Doze anos de ênfase e redundância

No cinema

28.02.14

Ao que parece, 12 anos de escravidão é um filme importante, necessário, incontornável. De acordo com historiadores norte-americanos ouvidos pela Folha de S. Paulo, o drama histórico dirigido pelo britânico Steve McQueen é um marco na representação da escravatura e das relações raciais nos EUA.

http://www.youtube.com/watch?v=B2UNiMIxOm0

Mas e em termos de cinema, vale dizer, de criação narrativa audiovisual, como o filme se sai? A meu ver, não muito bem. Uma encenação acadêmica, conduzida com ênfase e redundância, para não dizer com mão pesada, que sugere em alguns momentos uma versão primeiro-mundista das produções da Vera Cruz.

A partir do relato autobiográfico de Solomon Northup (vivido na tela por Chiwetel Ejiofor), cidadão negro livre que foi sequestrado em Washington em 1841 e vendido como escravo para trabalhar nas plantações de algodão do sul, McQueen tinha em mãos um mundo de temas e subtemas interessantes a desenvolver.

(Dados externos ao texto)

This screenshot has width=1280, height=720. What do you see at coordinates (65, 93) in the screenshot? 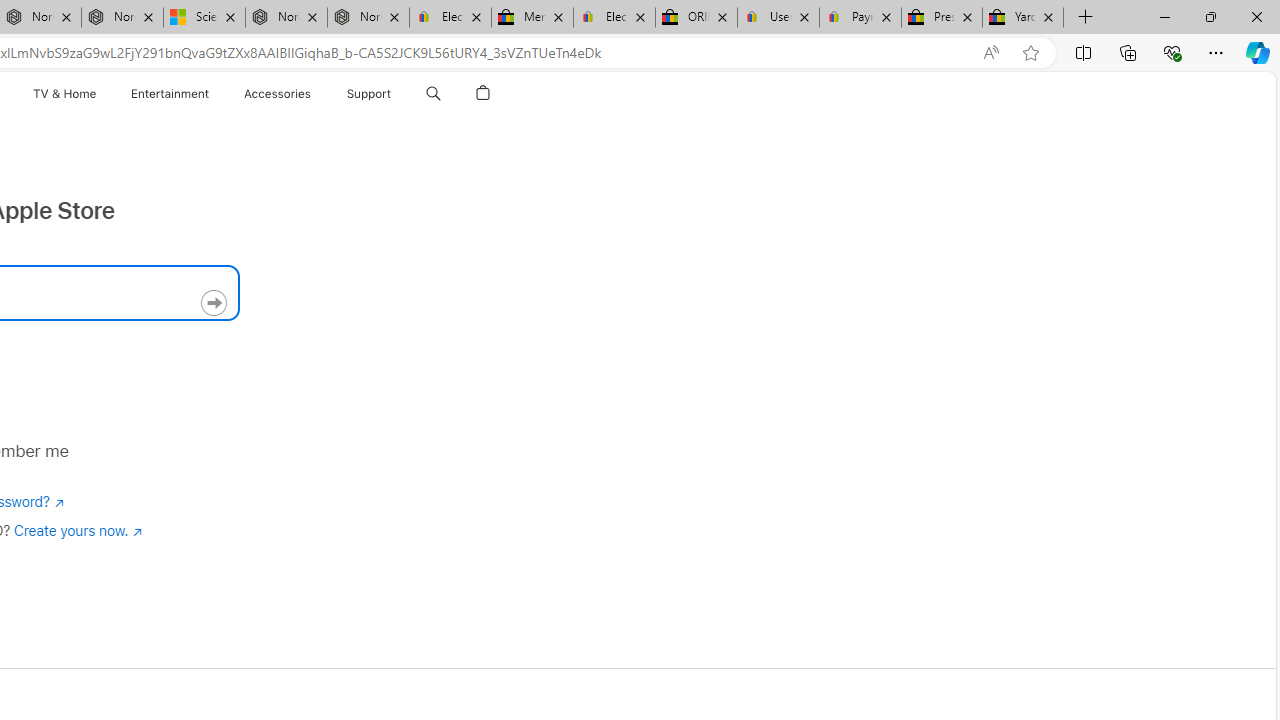
I see `'TV and Home'` at bounding box center [65, 93].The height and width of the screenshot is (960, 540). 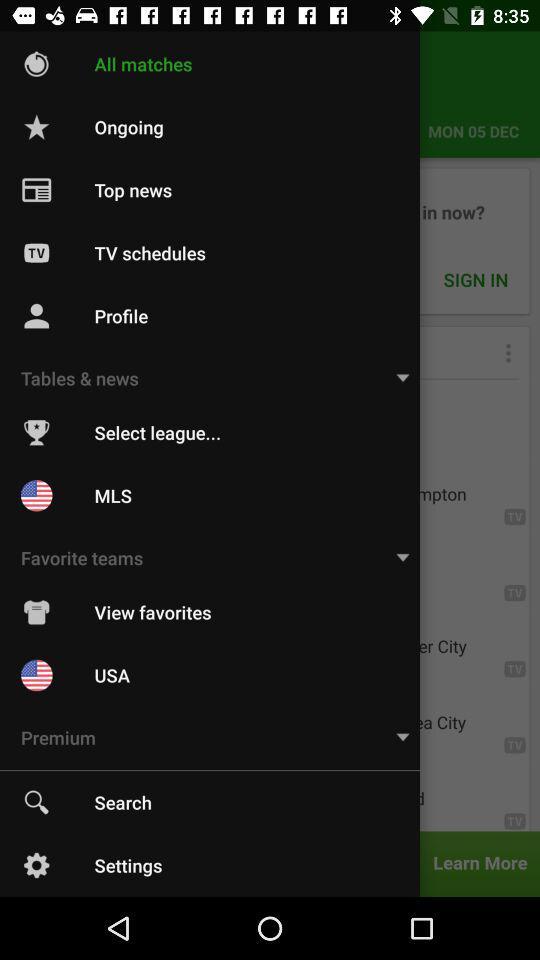 What do you see at coordinates (36, 251) in the screenshot?
I see `tv icon` at bounding box center [36, 251].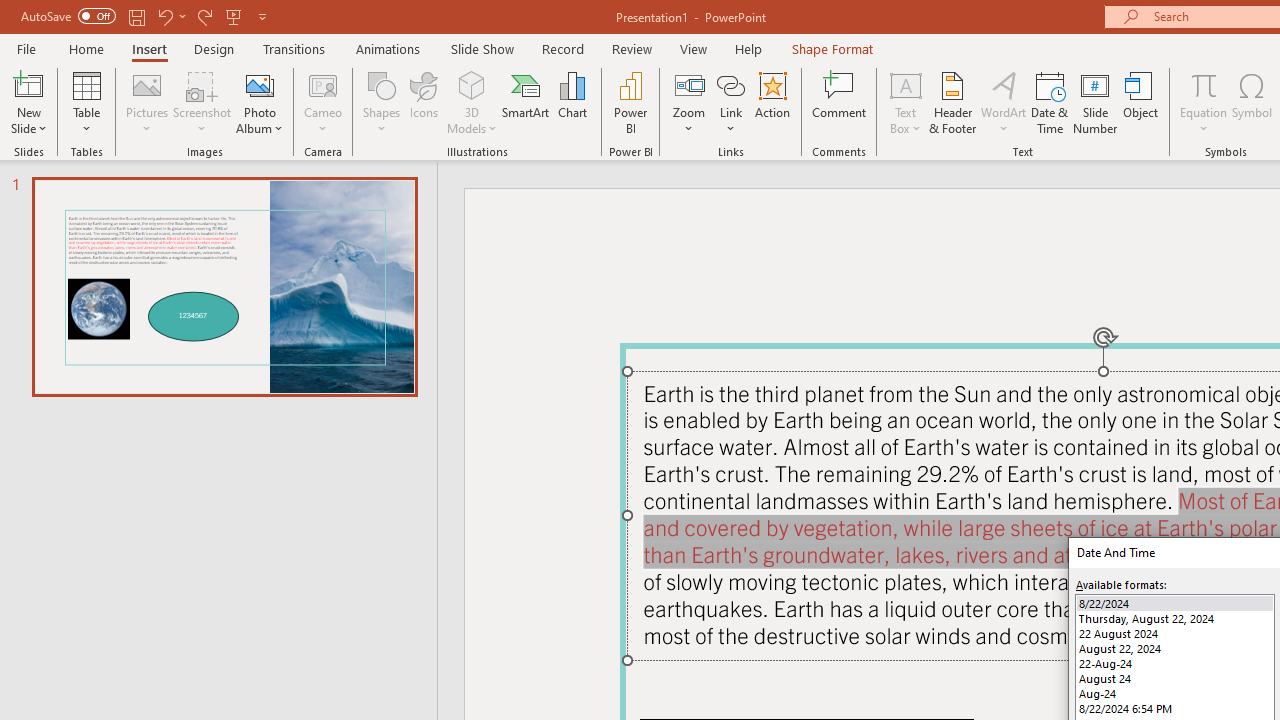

Alguns deles afloram brevemente aqui e ali: a vida doméstica e profissional dos negros livres nas cidades do norte (e a consequente formação de uma incipiente classe média negra), os eventuais casamentos entre brancos e negros mesmo no sul escravista, a utilização de trabalhadores brancos livres lado a lado com os escravos nas lavouras de algodão, as relações hierárquicas e de dominação que se estabeleciam entre os próprios negros, etc.

Inventário de atrocidades

Esperar que essas vertentes todas fossem exploradas seria certamente exigir demais de 12 anos de escravidão, como se se tratasse de um Casa grande & senzala do hemisfério norte. Mas o fato é que o filme se concentra, de modo compreensível, no calvário pessoal de Northup durante os seus anos de cativeiro. E tome sinhozinhos e sinhazinhas cruéis, trabalho estafante, humilhações cotidianas, torturas sangrentas. Como se precisasse tudo isso para o espectador se convencer de que a escravidão foi uma aberração hedionda.

Esse inventário de atrocidades, sublinhado o tempo todo pela música pleonástica e pela profusão de sangue e lágrimas, não me pareceu assim tão diferente, em seu arco dramático-narrativo, dos dramas de má-consciência branca do tipo A cor púrpura, Conduzindo Miss Daisy ou Amistad. Ainda que o diretor agora seja negro, está presente a mesma alternância dos sentimentos de revolta e piedade, culminando numa catarse libertadora.

Na abordagem unívoca, inexorável, adotada por McQueen não há espaço para o humor nem para o erotismo. Amor aqui só rima com dor, e as cenas de sexo estão entre as mais tristes do cinema recente. Os corpos – mesmo os mais belos, como o da jovem escrava Patsey (a mexicana Lupita Nyong’o) – só entram em cena para ser feridos, violentados, dilacerados.  Talvez toda essa sádica apoteose expositiva seja necessária. Eu dispensaria. Mas quem sou eu para contestar os historiadores americanos ouvidos pela Folha?